Se habla de transición energética, de descarbonización, de energías limpias y de independencia energética. De hecho, como se ha repetido en el evento, muchos países están en un punto de quiebre: o aceleran la transición o siguen expuestos a choques de precios y vulnerabilidad energética. Sin embargo, uno mira los números y la historia es más compleja.
A nivel global, en 2024, los gobiernos destinaron más de USD 1,2 trillones en apoyo a los combustibles fósiles, frente a cerca de USD 254 mil millones dirigidos a energías limpias. Es decir, el sistema que se quiere transformar sigue siendo, en la práctica, el que más respaldo recibe.
Esto no es simplemente una incoherencia, sino un reflejo de cómo funcionan realmente los sistemas energéticos.

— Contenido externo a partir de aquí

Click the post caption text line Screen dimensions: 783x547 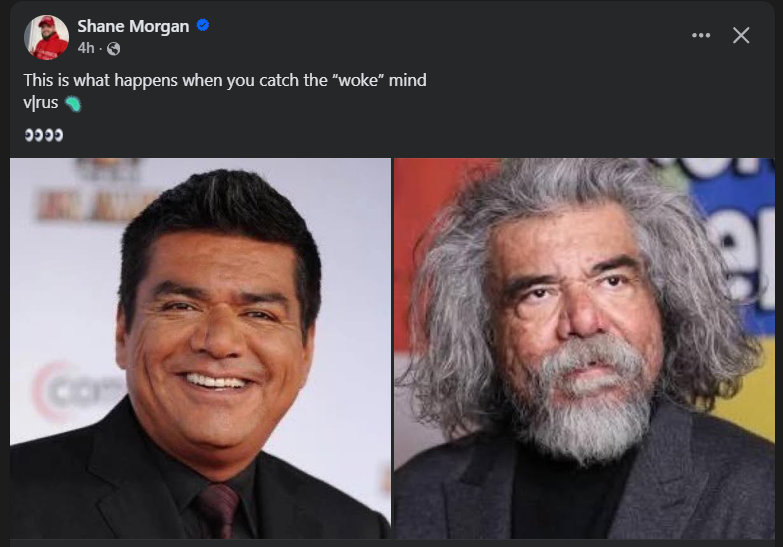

Cuando hay presión sobre precios o riesgos de abastecimiento, los gobiernos reaccionan. Subsidian, estabilizan, aseguran oferta. No hacerlo tendría costos inmediatos. El problema no es ese reflejo. El problema es que esa respuesta no siempre viene acompañada de una estrategia clara sobre cómo se va a transformar el sistema en el tiempo.
Ahí es donde la conversación sobre roadmaps, que ha tomado protagonismo en la conferencia de Santa Marta, cobra sentido. Estos planes no son un detalle técnico: son los que le dan dirección al proceso, permiten alinear expectativas y reducen la incertidumbre para gobiernos, inversionistas y comunidades.
Sin esa secuencia, lo que se tiene no es una transición, sino una suma de decisiones reactivas. Eso importa más de lo que parece, porque cuando las señales son confusas, la inversión se frena, las decisiones se postergan y el sistema se vuelve más vulnerable. Terminas con lo peor de ambos mundos: ni transformas el sistema al ritmo que necesitas, ni garantizas plenamente su estabilidad en el corto plazo.
La discusión, entonces, no debería girar en torno a si se apoya o no a los combustibles fósiles, sino a bajo qué lógica se hace y por cuánto tiempo. Pretender que el sistema puede reorganizarse de un día para otro no es realista, pero seguir reaccionando sin un rumbo claro tampoco lo es.
Porque al final, la transición energética no se mide por lo que se anuncia en espacios como la conferencia de Santa Marta promovida por el presidente Petro, sino por la coherencia entre lo que se dice, lo que se financia y el orden en el que se hacen las cosas. Hoy, más que falta de ambición, lo que se evidencia es falta de alineación.